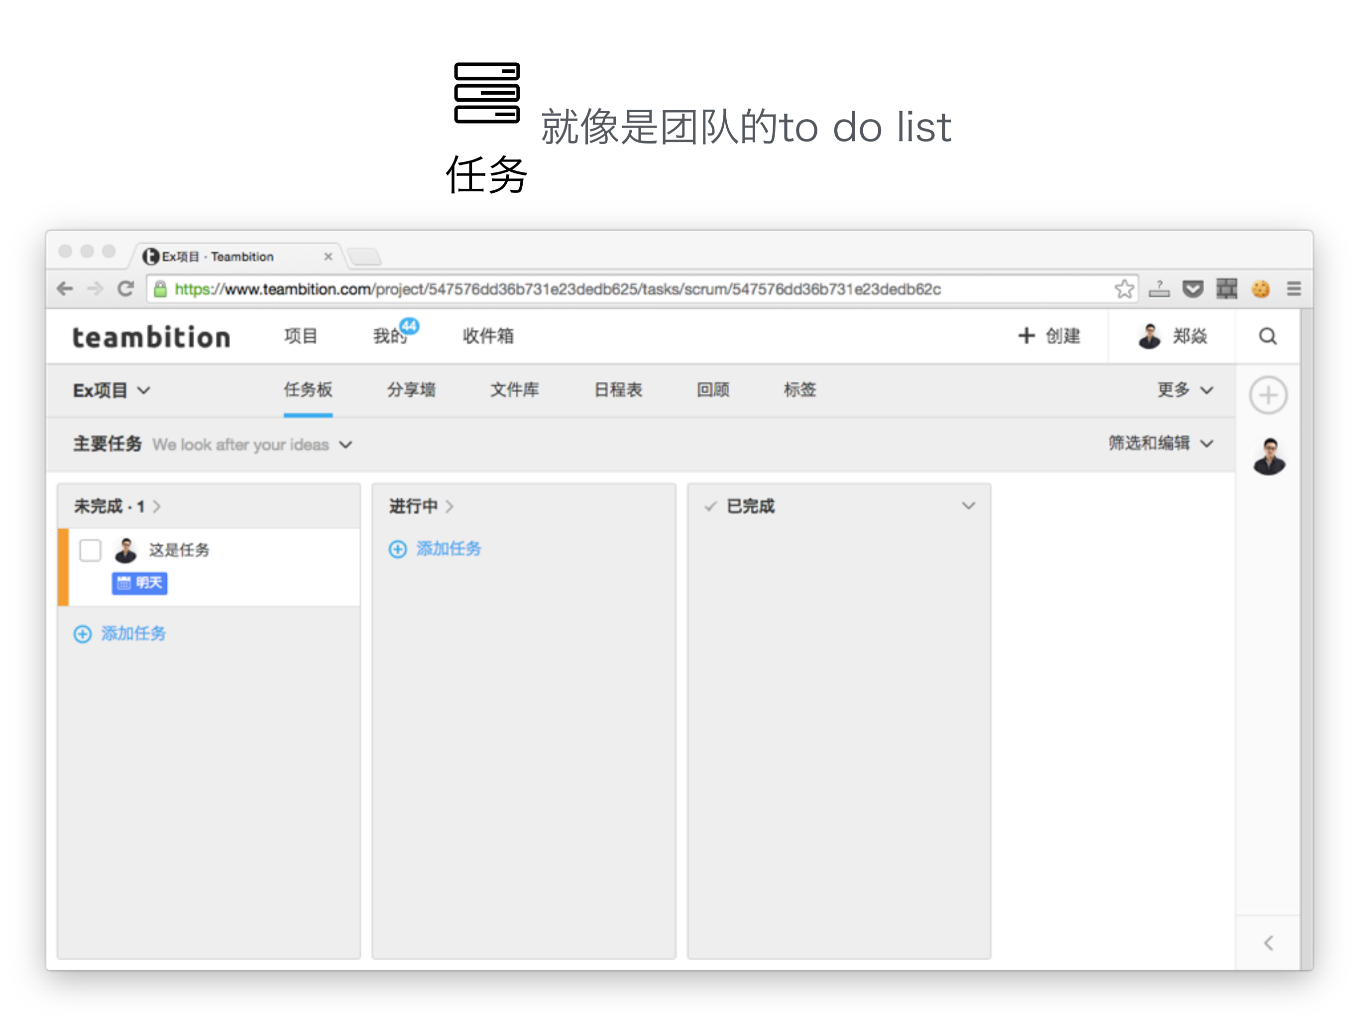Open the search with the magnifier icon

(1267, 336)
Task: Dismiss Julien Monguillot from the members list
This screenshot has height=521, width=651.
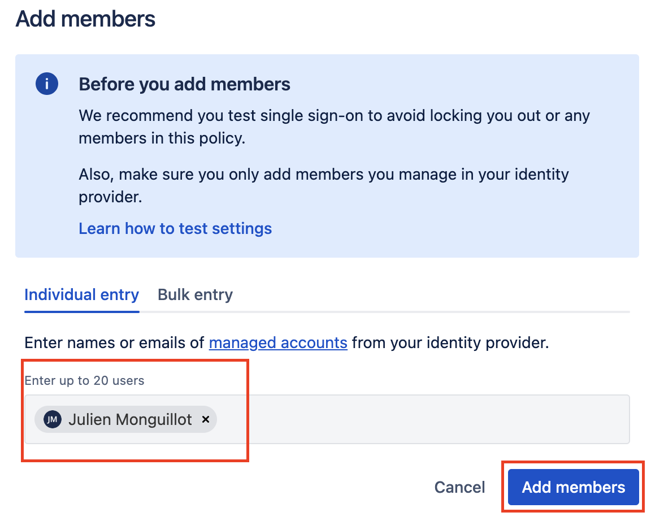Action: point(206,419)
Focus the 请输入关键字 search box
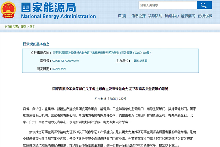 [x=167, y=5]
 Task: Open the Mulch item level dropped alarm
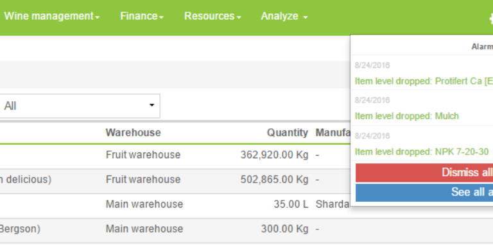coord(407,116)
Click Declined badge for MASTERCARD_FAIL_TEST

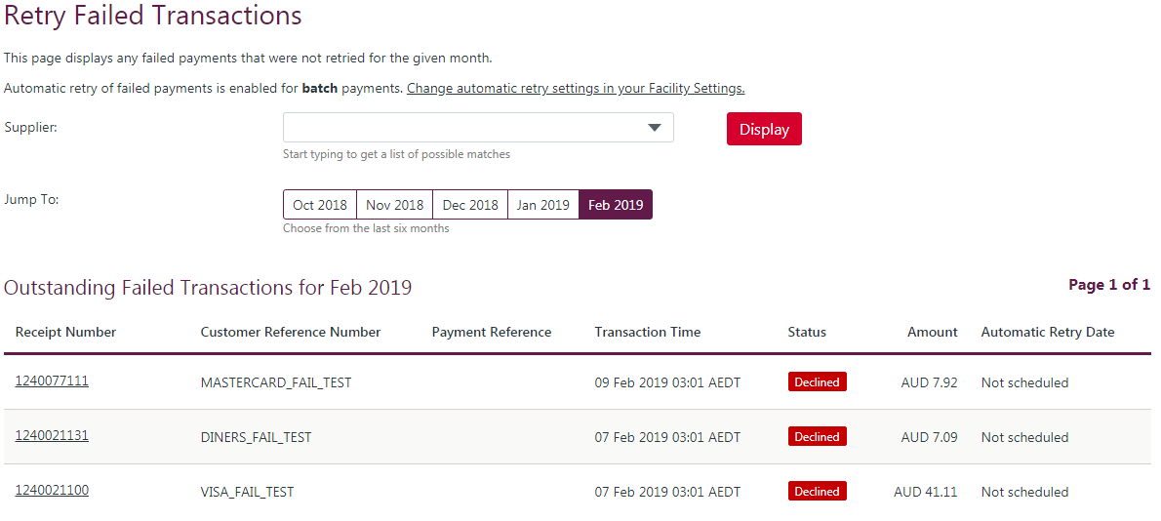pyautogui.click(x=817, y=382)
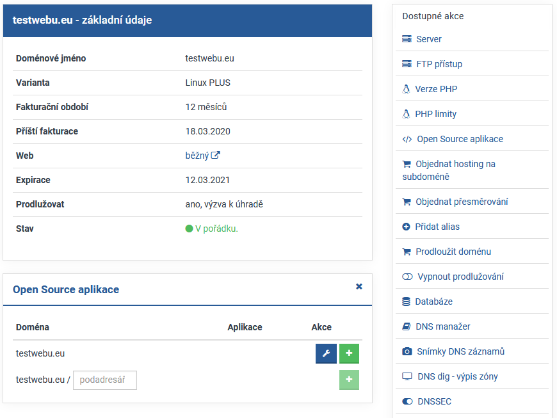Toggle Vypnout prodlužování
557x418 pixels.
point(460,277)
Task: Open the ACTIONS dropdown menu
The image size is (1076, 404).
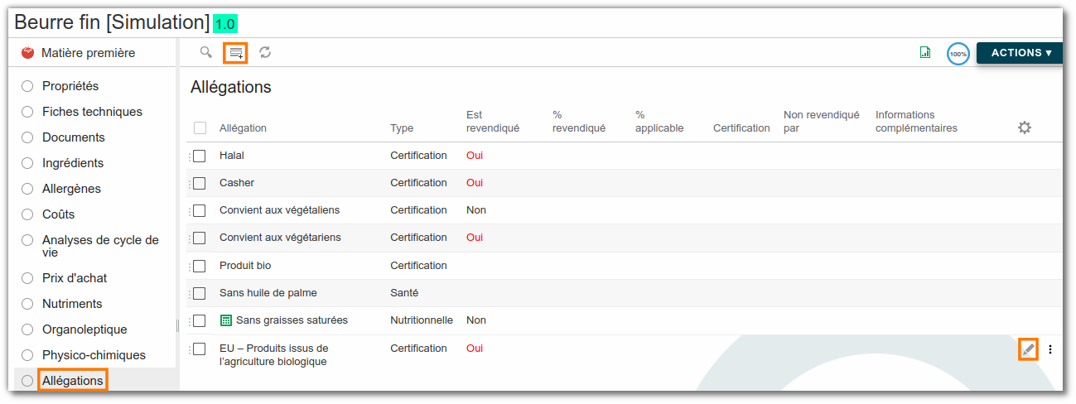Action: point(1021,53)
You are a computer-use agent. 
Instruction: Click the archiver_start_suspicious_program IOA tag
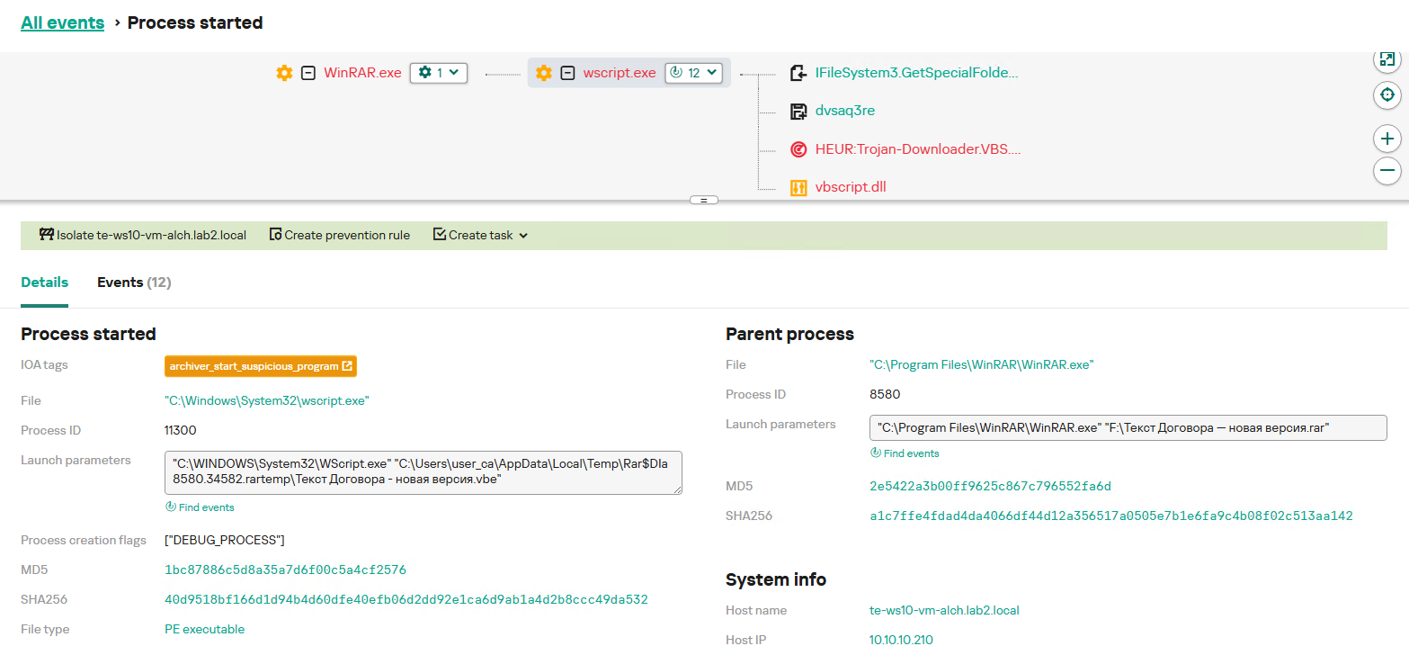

▸ **Task requirements**
Arrange every line of the listing above into a numbered list, omitting blank lines. Leave the pictures out of your answer.

▸ **Solution for this task**
1. Open the search with the magnifier icon
2. (1267, 336)
3. Task: Dismiss Julien Monguillot from the members list
4. This screenshot has height=521, width=651.
5. Action: point(206,419)
6. Focus the 请输入关键字 search box
7.  [x=167, y=5]
8.  Task: Open the Mulch item level dropped alarm
9. coord(407,116)
10. Click Declined badge for MASTERCARD_FAIL_TEST
11. pyautogui.click(x=817, y=382)
12. Toggle Vypnout prodlužování
13. 557x418 pixels.
14. point(460,277)
15. Task: Open the ACTIONS dropdown menu
16. The image size is (1076, 404).
17. Action: point(1021,53)
18. You are a computer-use agent. 
19. Instruction: Click the archiver_start_suspicious_program IOA tag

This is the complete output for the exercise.